Text block =>
***

Here is where I ran into my first hiccup. My plan was to figure out the volume collected and the gravity so i could calculate my efficiency...then I would calculate how much LME i needed to add to hit my target OG (around 1.052). Firstly I forgot to come up with some way to figure out how much wort was in my pot:eek: so i had to guess...also working with 140 degree wort to try and get a gravity reading is tough. The only hydrometer test jar I had is a combo wine thief/test jar...and I just didn't feel safe putting 140 degree wort in it...plus, the only temp correction chart I had was in Palmer's book...and it doesn't go up to 140, and I didn't have time to sit there and interpolate. Any suggetions on this?

Anyway, I just put in the entire 4 lbs of LME I had to be on the safe side. The boil went fine, added hops. Then the chilling disaster took place.

Okay, so my plan was to use a combination of an ice water bath in the sink and using ice cold bottled water to top off with. I decided this would work better, especially since the pot i have barely fits in the sink. So I put the pot in the ice water in the sink and added one gallon of ice cold bottled water. As far as I could tell, within minutes the wort got down to 100 degrees. Since i was shooting for 80, just so i could pitch the yeast...I figured one more gallon of ice cold water would just about do it. So I dumped the wort into the fermenter and topped off with another gallon of ice cold water...still didn't have 5 gallons, so i added more. I let it sit for another 10 minutes...now the wort was 110!!! Not sure what happened...but I made another ice water bath and put the fermentor in the sink(it's a plastic bucket fermentor)...another 15 minutes and it was only 100...another 15 minuted and it was STILL 100!!! I was getting worried because I used dry yeast(won't ever do that again) and the directions say to pitch it within 30 minutes of rehydrating it. So, i pitched my yeast into 100 degree wort.

Am I screwed???
 
The 100 degree wort probably won't kill the yeast, but it will definitely jump start them and lead to poor yeast health with may result in off flavors (it seems like the first 24 hours of yeast activity matters the most).

***

[Rows from a dataset]
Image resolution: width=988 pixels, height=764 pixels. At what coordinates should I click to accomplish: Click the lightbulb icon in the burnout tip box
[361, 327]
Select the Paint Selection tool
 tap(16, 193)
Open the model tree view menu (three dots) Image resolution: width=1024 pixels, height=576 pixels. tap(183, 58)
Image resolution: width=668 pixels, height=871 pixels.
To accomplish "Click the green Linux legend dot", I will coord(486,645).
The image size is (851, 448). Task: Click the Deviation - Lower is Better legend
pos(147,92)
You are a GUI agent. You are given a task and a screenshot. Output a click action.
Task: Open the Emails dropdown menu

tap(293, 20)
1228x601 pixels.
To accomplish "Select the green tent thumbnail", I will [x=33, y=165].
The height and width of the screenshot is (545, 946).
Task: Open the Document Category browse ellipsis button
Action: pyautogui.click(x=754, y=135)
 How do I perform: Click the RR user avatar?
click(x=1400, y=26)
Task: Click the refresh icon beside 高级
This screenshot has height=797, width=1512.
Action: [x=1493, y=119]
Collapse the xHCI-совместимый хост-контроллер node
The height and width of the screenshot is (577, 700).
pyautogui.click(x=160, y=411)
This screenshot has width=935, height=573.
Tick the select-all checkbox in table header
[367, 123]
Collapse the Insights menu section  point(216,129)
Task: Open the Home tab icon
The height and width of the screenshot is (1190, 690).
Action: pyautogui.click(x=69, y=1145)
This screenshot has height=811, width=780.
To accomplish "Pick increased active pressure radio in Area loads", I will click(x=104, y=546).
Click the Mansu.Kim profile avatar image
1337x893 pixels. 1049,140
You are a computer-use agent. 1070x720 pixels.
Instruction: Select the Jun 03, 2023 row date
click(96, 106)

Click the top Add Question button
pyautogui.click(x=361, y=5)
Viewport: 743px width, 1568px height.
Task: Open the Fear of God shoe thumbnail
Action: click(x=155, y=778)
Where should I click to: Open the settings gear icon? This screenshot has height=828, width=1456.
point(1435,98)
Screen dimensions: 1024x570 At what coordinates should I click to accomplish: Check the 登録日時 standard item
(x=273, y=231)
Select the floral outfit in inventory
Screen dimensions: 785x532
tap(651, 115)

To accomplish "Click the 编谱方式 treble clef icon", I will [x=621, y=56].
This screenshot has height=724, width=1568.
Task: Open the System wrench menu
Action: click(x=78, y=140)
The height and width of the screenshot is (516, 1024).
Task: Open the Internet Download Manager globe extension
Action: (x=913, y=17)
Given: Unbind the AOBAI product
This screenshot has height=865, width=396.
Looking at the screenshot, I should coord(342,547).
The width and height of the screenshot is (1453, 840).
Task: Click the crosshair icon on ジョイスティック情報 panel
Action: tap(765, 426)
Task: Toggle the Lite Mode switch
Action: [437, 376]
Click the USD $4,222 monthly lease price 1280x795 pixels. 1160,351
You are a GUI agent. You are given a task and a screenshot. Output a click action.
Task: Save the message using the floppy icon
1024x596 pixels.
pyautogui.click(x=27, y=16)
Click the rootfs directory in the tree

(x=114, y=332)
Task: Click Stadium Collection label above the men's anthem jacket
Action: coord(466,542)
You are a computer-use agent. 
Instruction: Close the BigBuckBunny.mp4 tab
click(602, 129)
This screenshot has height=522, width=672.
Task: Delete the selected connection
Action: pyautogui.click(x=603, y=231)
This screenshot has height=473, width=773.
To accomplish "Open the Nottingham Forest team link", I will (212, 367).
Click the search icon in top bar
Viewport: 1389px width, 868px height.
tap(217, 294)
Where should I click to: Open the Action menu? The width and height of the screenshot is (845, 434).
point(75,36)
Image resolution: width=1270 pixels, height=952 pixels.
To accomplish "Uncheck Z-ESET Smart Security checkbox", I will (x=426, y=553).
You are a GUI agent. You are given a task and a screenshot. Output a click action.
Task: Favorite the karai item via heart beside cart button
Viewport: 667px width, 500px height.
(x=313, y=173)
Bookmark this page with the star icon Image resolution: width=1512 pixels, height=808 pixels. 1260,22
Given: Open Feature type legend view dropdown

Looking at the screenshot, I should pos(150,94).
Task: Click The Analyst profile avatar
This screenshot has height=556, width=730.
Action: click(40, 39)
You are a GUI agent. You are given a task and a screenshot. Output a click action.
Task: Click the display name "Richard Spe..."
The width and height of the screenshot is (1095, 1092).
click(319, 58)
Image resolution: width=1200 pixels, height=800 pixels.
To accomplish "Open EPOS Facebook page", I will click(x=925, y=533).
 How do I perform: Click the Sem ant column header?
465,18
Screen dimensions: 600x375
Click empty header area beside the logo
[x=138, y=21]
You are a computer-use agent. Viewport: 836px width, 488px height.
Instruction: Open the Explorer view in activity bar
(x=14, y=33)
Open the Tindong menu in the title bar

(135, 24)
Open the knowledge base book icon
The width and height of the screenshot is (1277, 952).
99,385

***

Task instructions => Copy everything from "Here is where" down to "suggetions on this?" in the homebrewing post, replacing "hydrometer" with "refractometer".

Response to this exercise =>
Here is where I ran into my first hiccup. My plan was to figure out the volume collected and the gravity so i could calculate my efficiency...then I would calculate how much LME i needed to add to hit my target OG (around 1.052). Firstly I forgot to come up with some way to figure out how much wort was in my pot:eek: so i had to guess...also working with 140 degree wort to try and get a gravity reading is tough. The only refractometer test jar I had is a combo wine thief/test jar...and I just didn't feel safe putting 140 degree wort in it...plus, the only temp correction chart I had was in Palmer's book...and it doesn't go up to 140, and I didn't have time to sit there and interpolate. Any suggetions on this?